12 November 2009

Menarik Benang Merah Rentetan Peristiwa yang Menimpa KPK (Bagian 1)
Saling Memati-Matai dan Adu Jebak

Ketika polisi dan KPK saling memata-matai serta beradu jebak, dengan dalangnya duo Anggodo dan Anggoro.

Catatan: Gatot Aribowo

ADAKAH yang telah membangun teori: polisi memiliki sifat menjebak? Saya tak bertele-tele untuk berteori, bagaimana Susno Duadji, Non Aktif Kabareskrim Mabes Polri sampai berpikiran untuk menghadiahi pelajaran buat adik-adiknya di KPK.

Dalam pernyataannya di depan Tim 8, Susno mengakui kalau dirinya tengah disadap oleh KPK, terkait dugaan suap Bank Century. Alih-alih memberikan tanda kalau dirinya tahu tengah disadap, Susno justru membuat suatu permainan.

“Apa yang dilakukan Susno adalah kontraintelejen,” kata Adnan Buyung Nasution, ketua Tim 8 dalam jumpa pers yang disiarkan langsung televisi.

Tim 8 adalah tim yang dibentuk Presiden SBY untuk melakukan verifikasi kebenaran kasus Chandra dan Bibit.

Kontraintelejen yang dimaksud Ketua Tim 8 adalah saat tahu dirinya disadap, Susno berpura-pura menerima amplop yang diberikan Budi Sampoerna dan Pengacaranya dalam pertemuan di Bareskrim Mabes Polri. Padahal amplop itu kosong.

“Saya ingin memberi pelajaran ke adik-adik saya di KPK,” begitu ucap Susno di hadapan Tim 8, Jumat sore (6/11).

> **Petunjuk Latihan**:
[a] Berdasarkan teks pilihan, mengapa Adnan Buyung Nasution menyebut tindakan Susno sebagai kontraintelejen? Jawab dalam satu sampai tiga kalimat.
[b] Tuliskan ulang secara persis bagian teks pilihan yang dimulai dari "Kontraintelejen yang dimaksud" dan berakhir pada "Jumat sore (6/11).".
Baris-baris berikut tidak ada hubungannya dengan teks pilihan.

> **Informasi Hasil Ekstraksi**:

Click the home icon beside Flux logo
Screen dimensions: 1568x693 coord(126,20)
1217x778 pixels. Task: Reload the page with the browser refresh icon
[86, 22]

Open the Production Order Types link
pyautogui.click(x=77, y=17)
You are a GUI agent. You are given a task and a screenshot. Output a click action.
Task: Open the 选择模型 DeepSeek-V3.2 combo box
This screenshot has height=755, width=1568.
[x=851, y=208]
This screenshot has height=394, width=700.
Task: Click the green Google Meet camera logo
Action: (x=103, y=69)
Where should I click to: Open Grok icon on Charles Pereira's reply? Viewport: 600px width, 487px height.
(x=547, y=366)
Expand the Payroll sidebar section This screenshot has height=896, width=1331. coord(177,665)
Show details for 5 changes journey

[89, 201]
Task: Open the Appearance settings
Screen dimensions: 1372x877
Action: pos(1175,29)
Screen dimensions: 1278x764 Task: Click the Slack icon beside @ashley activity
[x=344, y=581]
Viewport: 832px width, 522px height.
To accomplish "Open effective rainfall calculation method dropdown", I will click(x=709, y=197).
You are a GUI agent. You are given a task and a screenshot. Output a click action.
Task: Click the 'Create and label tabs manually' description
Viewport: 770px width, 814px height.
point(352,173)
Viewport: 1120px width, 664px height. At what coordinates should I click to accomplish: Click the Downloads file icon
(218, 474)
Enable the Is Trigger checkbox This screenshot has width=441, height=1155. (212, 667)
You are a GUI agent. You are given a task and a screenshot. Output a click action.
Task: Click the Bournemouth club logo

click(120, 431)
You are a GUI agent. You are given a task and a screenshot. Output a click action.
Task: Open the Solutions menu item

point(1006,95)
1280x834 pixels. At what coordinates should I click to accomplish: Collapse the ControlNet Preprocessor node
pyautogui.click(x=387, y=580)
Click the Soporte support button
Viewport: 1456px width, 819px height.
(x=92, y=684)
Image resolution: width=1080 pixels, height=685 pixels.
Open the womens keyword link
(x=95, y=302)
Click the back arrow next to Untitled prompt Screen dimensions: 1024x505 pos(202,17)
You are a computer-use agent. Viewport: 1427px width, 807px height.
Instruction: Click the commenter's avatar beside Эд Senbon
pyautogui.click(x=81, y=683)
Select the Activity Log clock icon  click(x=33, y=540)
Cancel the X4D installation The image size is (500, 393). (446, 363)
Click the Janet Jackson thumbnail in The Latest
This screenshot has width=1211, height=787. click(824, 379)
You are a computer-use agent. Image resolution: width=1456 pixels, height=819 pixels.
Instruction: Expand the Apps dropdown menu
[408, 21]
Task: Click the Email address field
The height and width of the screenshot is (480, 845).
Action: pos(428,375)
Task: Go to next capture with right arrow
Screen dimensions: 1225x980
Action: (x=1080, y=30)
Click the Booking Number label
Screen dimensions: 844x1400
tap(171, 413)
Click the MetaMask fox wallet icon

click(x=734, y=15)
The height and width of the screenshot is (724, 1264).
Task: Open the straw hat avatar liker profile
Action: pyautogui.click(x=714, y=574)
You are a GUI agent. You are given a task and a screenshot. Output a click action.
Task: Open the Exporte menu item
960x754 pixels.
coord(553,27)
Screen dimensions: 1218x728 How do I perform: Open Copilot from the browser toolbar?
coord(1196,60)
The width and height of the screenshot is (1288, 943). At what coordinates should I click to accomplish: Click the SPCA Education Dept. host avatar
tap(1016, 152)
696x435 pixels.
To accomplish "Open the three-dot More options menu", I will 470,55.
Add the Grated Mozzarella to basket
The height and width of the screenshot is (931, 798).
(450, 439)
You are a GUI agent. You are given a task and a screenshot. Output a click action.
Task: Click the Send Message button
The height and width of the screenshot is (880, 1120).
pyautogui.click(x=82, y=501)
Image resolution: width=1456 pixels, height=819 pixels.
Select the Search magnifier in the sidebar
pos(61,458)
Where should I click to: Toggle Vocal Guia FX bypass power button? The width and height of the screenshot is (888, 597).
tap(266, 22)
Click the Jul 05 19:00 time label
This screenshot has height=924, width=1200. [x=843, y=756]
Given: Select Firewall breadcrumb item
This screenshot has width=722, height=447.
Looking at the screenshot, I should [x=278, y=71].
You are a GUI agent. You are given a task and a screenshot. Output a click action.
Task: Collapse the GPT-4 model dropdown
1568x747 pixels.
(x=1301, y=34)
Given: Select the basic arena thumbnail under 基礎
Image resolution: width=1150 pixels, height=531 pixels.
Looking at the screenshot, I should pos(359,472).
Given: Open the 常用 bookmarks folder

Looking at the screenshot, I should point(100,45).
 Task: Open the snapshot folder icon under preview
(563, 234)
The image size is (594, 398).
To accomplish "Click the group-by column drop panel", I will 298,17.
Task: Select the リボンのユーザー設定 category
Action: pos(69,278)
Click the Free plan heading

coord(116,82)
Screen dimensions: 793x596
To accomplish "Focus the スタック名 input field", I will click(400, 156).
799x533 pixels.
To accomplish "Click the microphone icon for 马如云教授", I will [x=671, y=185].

> **Jawaban Tertulis**:
[a] Saat tahu dirinya disadap, Susno berpura-pura menerima amplop dari Budi Sampoerna dan pengacaranya. Hal itu terjadi dalam pertemuan di Bareskrim Mabes Polri, padahal amplop itu kosong.

[b]
Kontraintelejen yang dimaksud Ketua Tim 8 adalah saat tahu dirinya disadap, Susno berpura-pura menerima amplop yang diberikan Budi Sampoerna dan Pengacaranya dalam pertemuan di Bareskrim Mabes Polri. Padahal amplop itu kosong.

“Saya ingin memberi pelajaran ke adik-adik saya di KPK,” begitu ucap Susno di hadapan Tim 8, Jumat sore (6/11).